[Opening STUDY TEXT section]
John Wayne was the type of hero that had an affect on his audience. He was the type of hero, that every kid wants to be like. The type of man, that every guy admirers and wishes that he could be. John Wayne was so liked and admired that he had kids wanting to be like him. He had kids acting like him and playing the game cowboy and indians, a game that had boys arguing to be John Wayne. Lewis Owens remembers his young days and states, As an eight-year-old, however, just inside from playing cowboys and Indians with my ten-year-old brother who always got to be the cowboy (Owens 109).

Because children watched John Wayne and his movies, especially the movies that he played the cowboy shooting at indians and riding the Wild West, they idolized him and wanted to be like him. They played games to imitate him, this just shows the type of influence this hero had on American society back then. He became recognized as hero, that is the reason that kids began to imitate him, they admired him. Not only did he have influence on the children, but he also had adult males admiring him. John Wayne was so big, that he had adult males wanting to be like him, wishing that they could do the same as him. They admired him for his freedom and his lifestyle.

They wanted to be the hero in the movie. They want to be the man who is able to ride the Wild West with no worries, to have freedom. Men wanted to be able to take justice and vengeance into their own hands, just like John Wayne did in his movies. Owens states, The West that the Duke rode through was, and continues to be, the greatest dream of all.
[Closing STUDY TEXT section]
[Opening DATA PROVIDED section]
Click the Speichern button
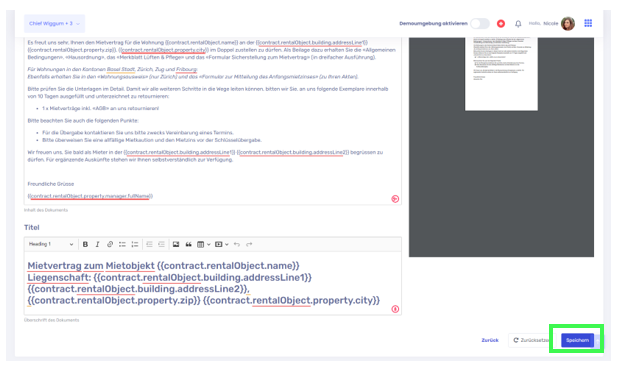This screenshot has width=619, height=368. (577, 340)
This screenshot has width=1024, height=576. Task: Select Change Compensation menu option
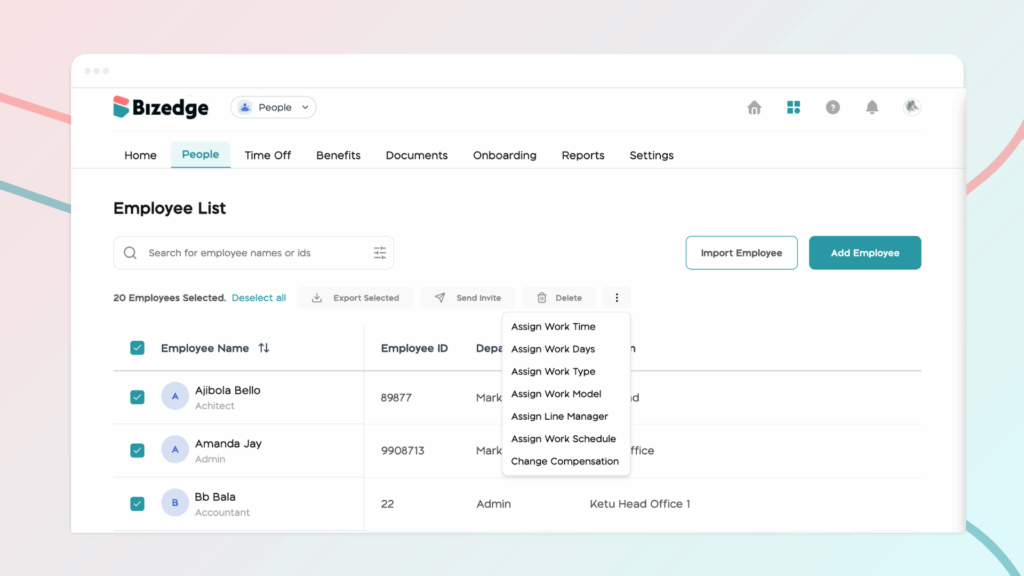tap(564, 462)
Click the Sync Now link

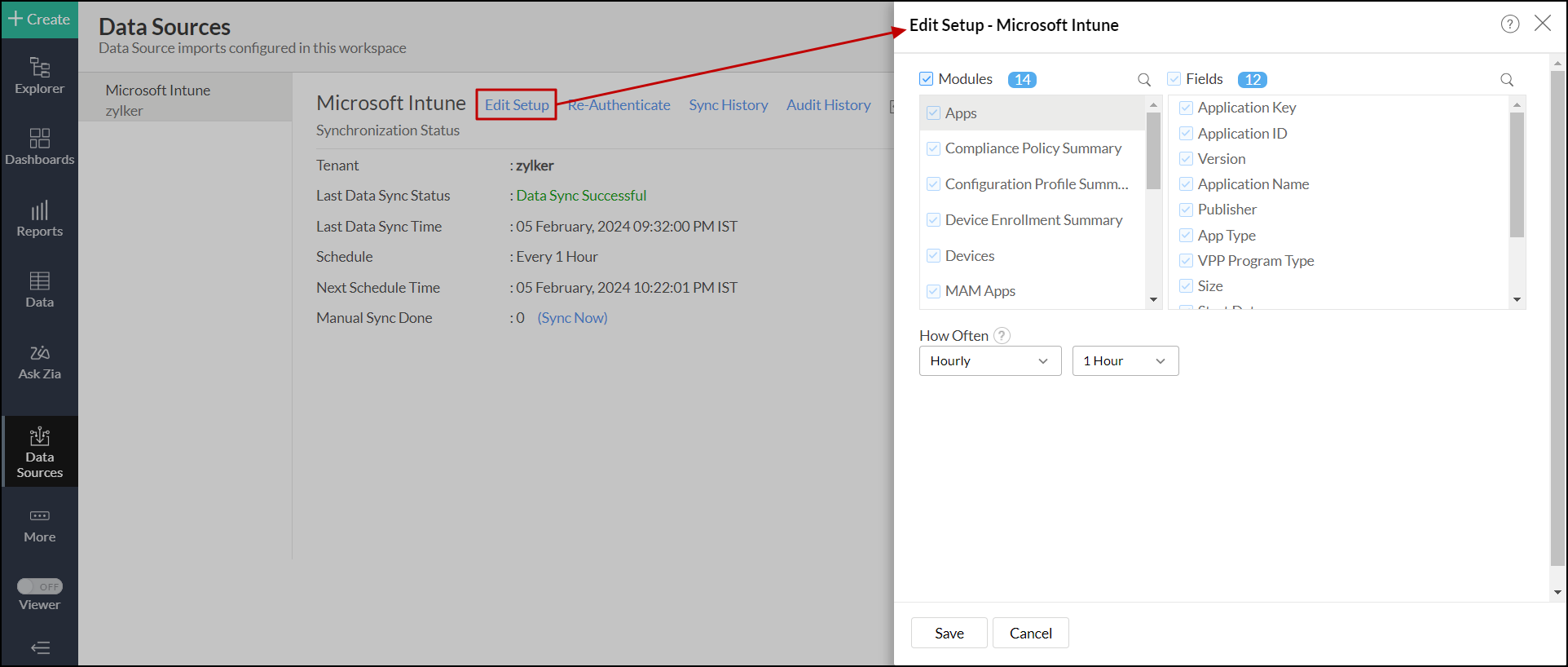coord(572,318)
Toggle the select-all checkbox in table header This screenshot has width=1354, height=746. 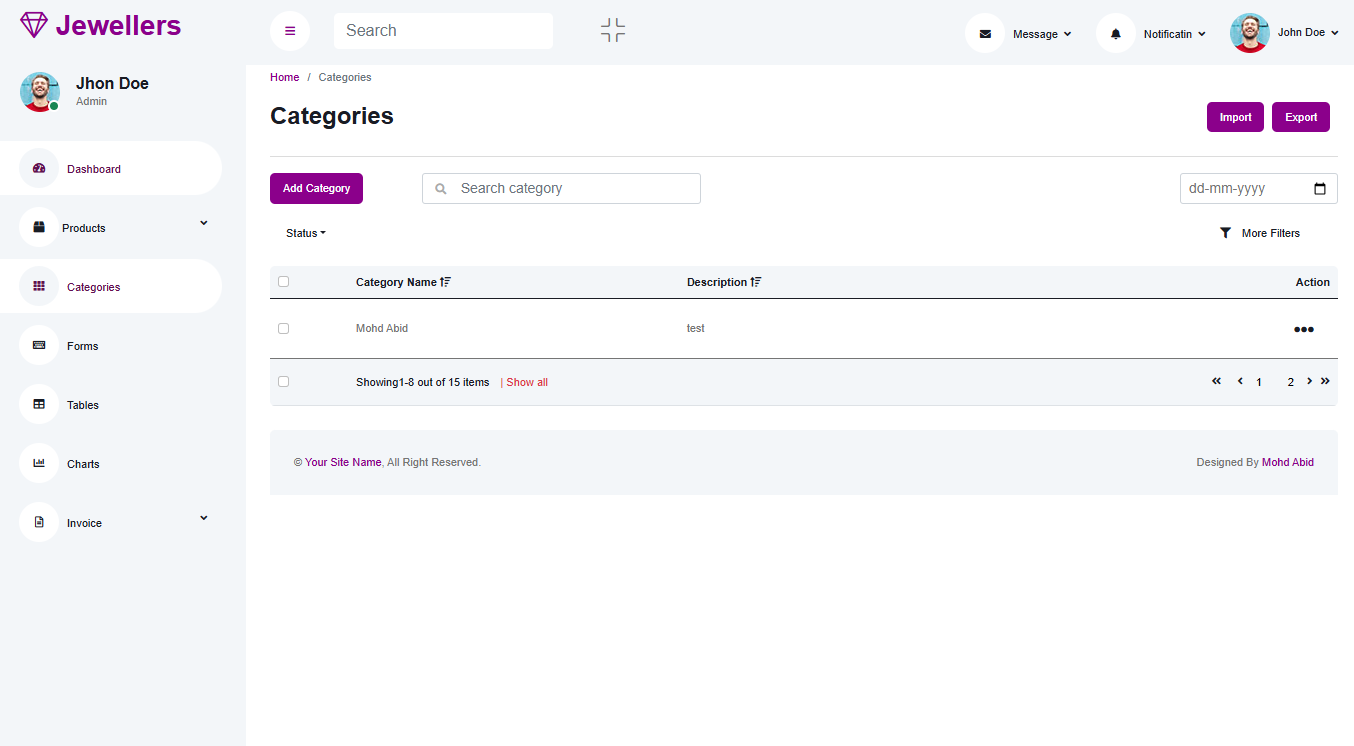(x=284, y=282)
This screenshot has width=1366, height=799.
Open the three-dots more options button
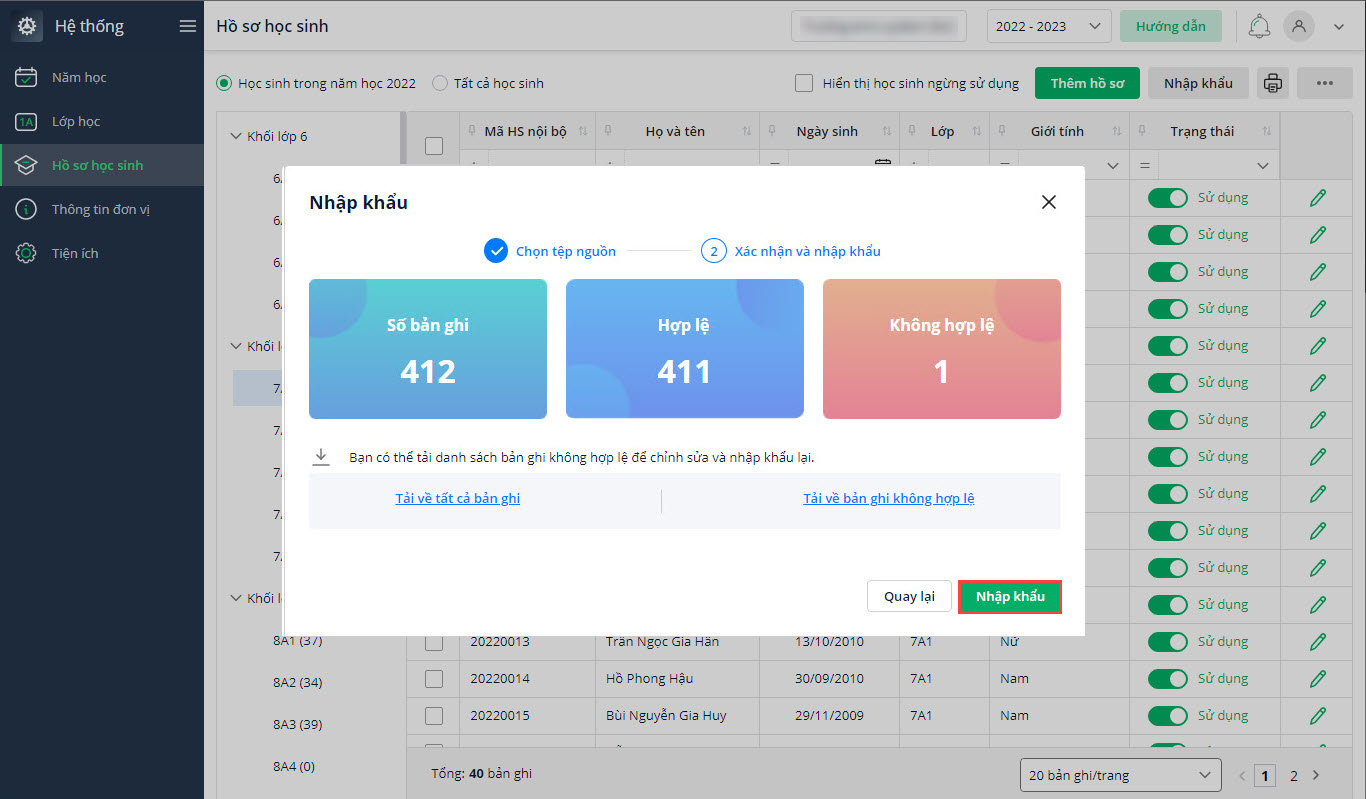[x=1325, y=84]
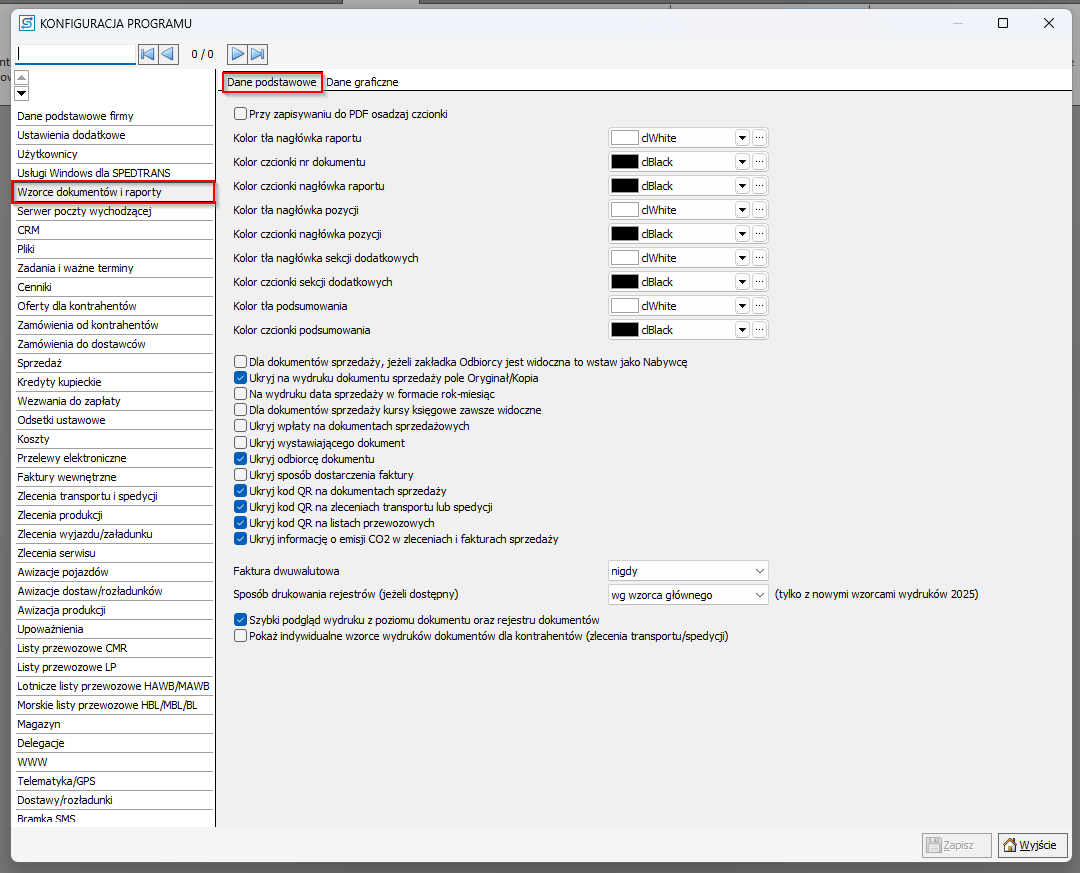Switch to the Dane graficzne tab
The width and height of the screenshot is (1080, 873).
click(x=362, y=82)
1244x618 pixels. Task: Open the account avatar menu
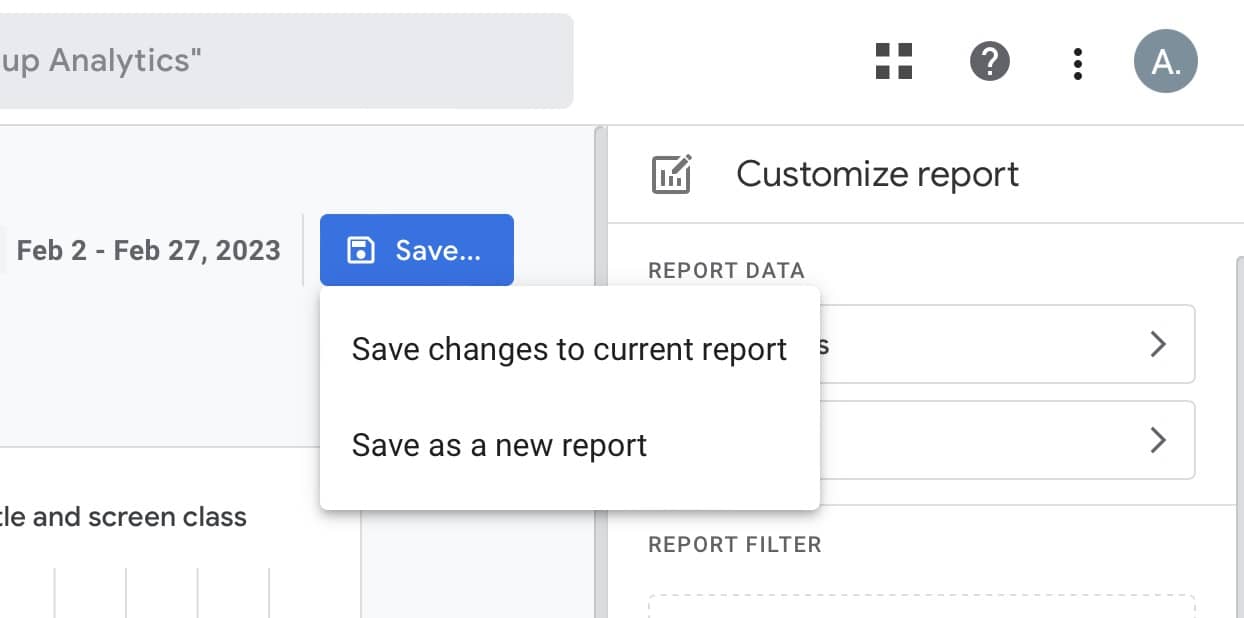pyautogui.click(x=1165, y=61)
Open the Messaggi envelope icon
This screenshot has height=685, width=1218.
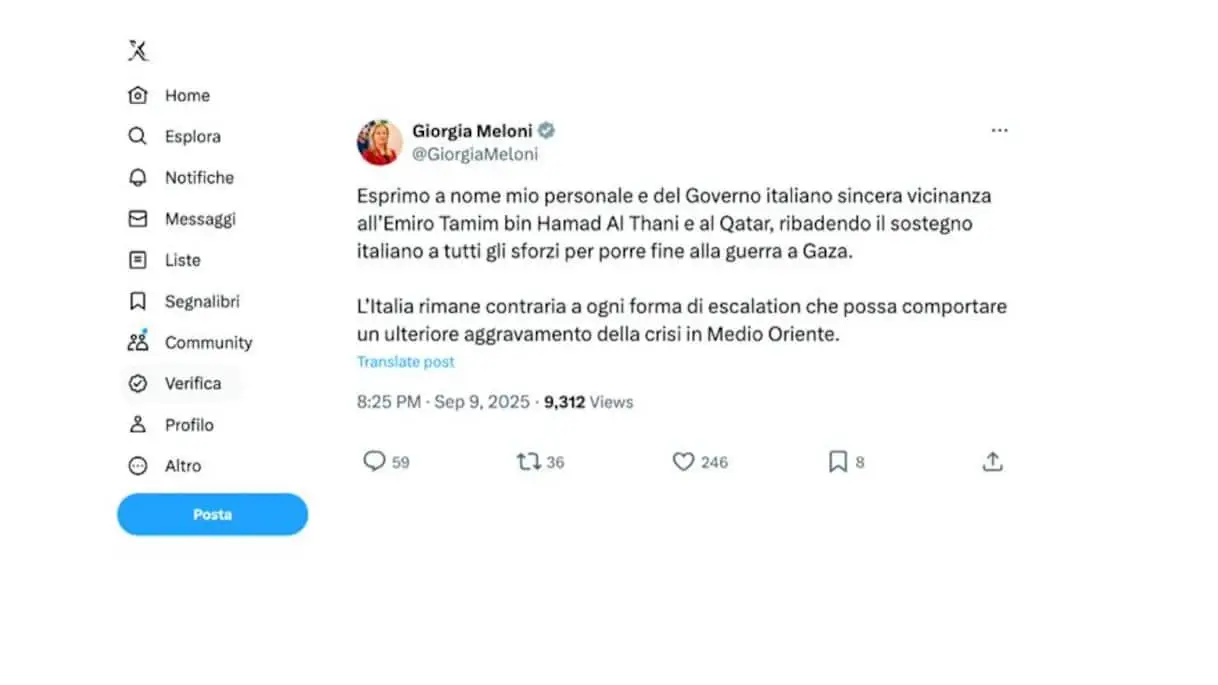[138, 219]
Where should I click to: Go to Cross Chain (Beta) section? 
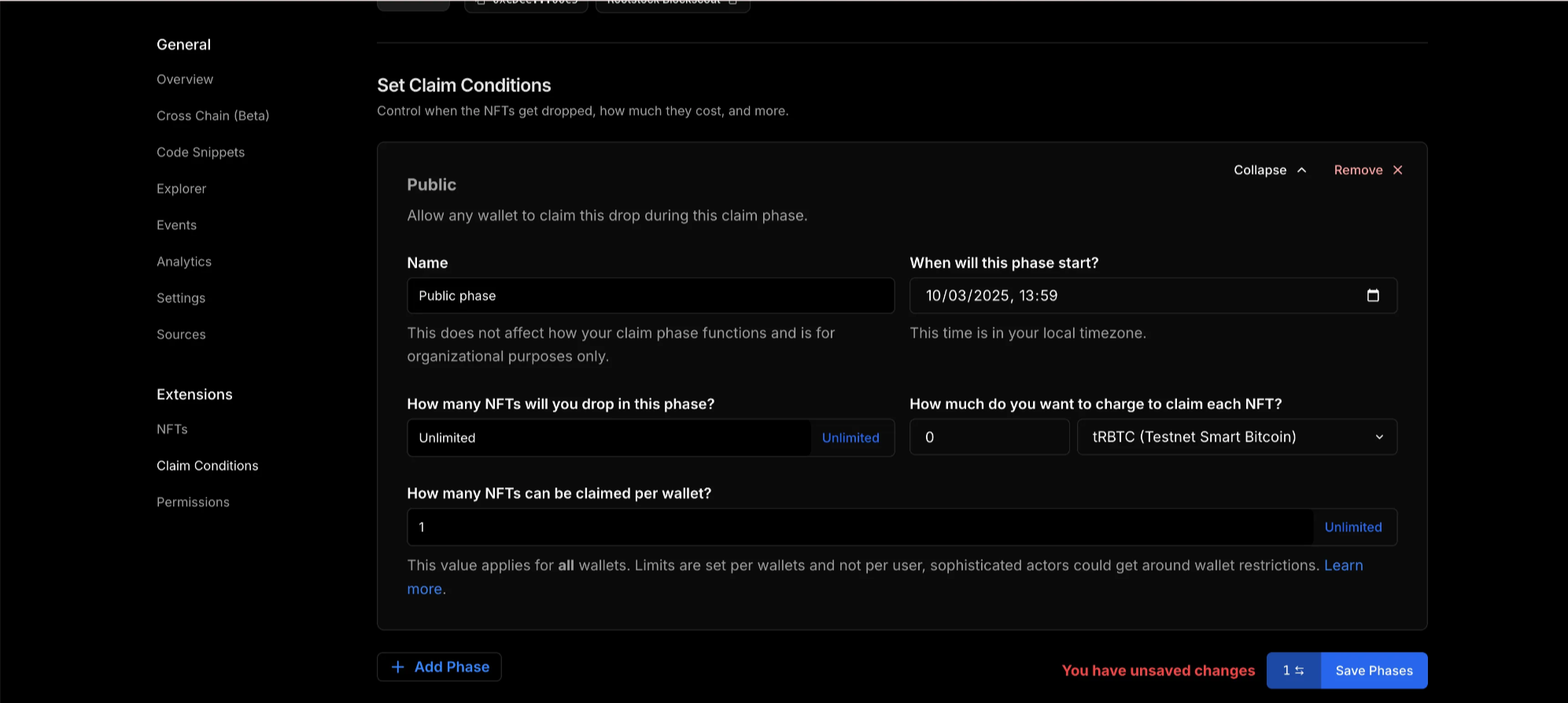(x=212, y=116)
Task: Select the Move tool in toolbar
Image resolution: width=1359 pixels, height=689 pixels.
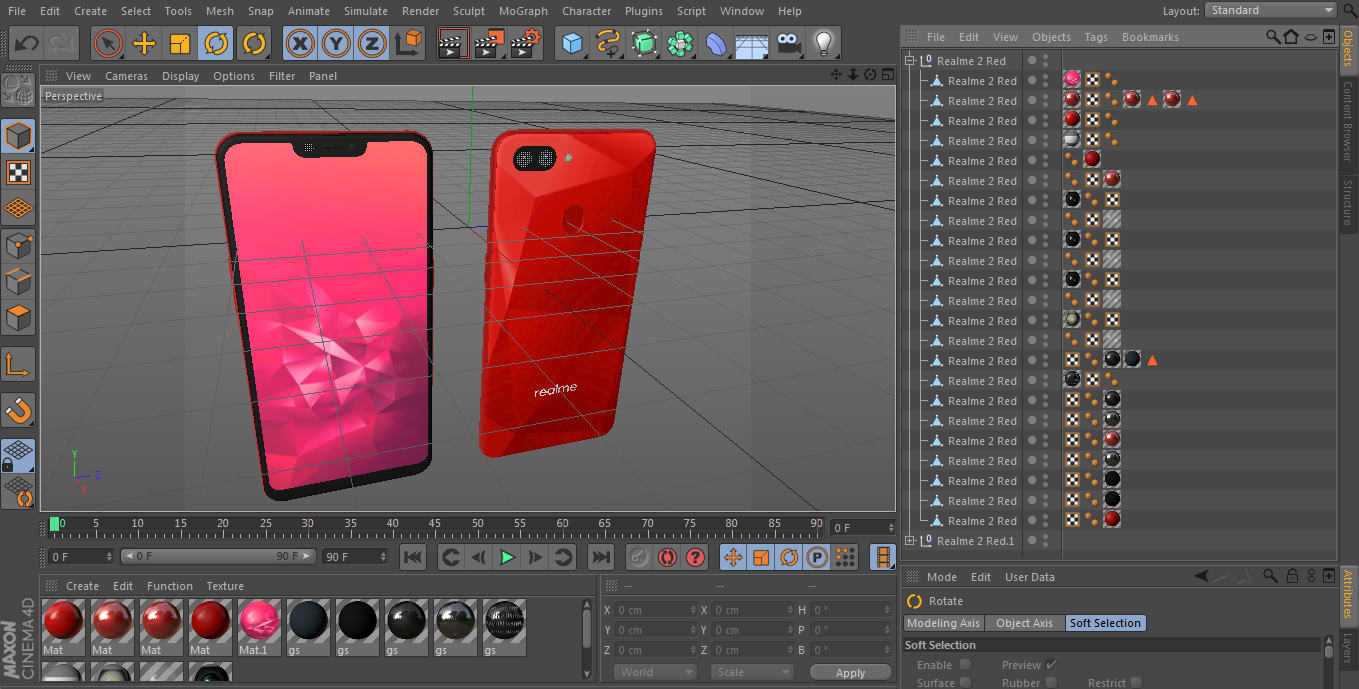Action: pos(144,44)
[Closing DATA PROVIDED section]
■ REQUIRED ACTION 1 ■
Do these statements agree with the John Wayne essay? Answer yes or no for each, and quote the words from the essay that decide it.
(a) Lewis Owens's ten-year-old brother always got to be the cowboy.
(b) Only children, not grown men, looked up to John Wayne.
(c) Men admired John Wayne for his freedom and his lifestyle.
■ REQUIRED ACTION 2 ■
Write the next part of the John Wayne essay, starting after its last sentence.
The rows have nothing to do with the John Wayne essay.

■ ANSWER SECTION 1 ■
(a) Yes: "my ten-year-old brother who always got to be the cowboy"
(b) No: "Not only did he have influence on the children, but he also had adult males admiring him."
(c) Yes: "They admired him for his freedom and his lifestyle."

■ ANSWER SECTION 2 ■
It is the place where the white sloughs off old names and histories, and sheds whatever flaws he may bear and makes himself anew (Owens 109). To American men, the lifestyle that John Wayne had in his movies was the dream that most men had. Men wanted to be free and be able to roam the west on horses, doing what they wanted. Men in the east wanted to drop their lives and ride to the west, they wanted to be John Wayne on the horse with shotguns and next to their buddies. Most importantly the west was a place where males could start anew, create a new persona, and live a different life. John Wayne wasn t totally a hero, in the true sense that he actually saved lives or defeated evil, but he became a hero because he became America's hero, he fit the mold that society had created to determine a hero.

John Wayne became America's hero, because he fits the mold that America considered to be a hero, he filled the qualities that males considered being heroic. Today, he can be comparable to Sylvester Stallone or Arnold Schwartzenegger. John Wayne became America's hero because he represented the hero that American wanted to see. In his final movie, The Shoot ist (1976), John Wayne played the role of a legendary gunman, John Bernard Books, whom suffered from cancer. It was a mirror image of John Wayne's life, it was a way for a hero to end his career, and by playing a role that fitted his life in reality. Owens states, the film plays tribute to John Wayne the actor, giving him the opportunity to close out his career with the enormous, tragic dignity befitting the great American hero that he was (Owens 117).

John Wayne became a hero in America because he portrayed heroes in movie, he could make any role look good. He was America's hero because he portrayed the image that society thought was a hero. Owens points out: He is the product of white America's collective self-imagining, an animated text that tells the story of this country. Most incredible in all of this is that Marion Michael Morrison, (John Wayne's real name), did, in fact, give himself over to the Eur american imagination to be reshaped, reborn into a fictive hero with his offscreen self formed entirely by the camera's view (Owens 117). He became an image of society's view of a hero, an image of what the males of that time wanted to see, and wanted to be like. Because of this he is considered an American hero.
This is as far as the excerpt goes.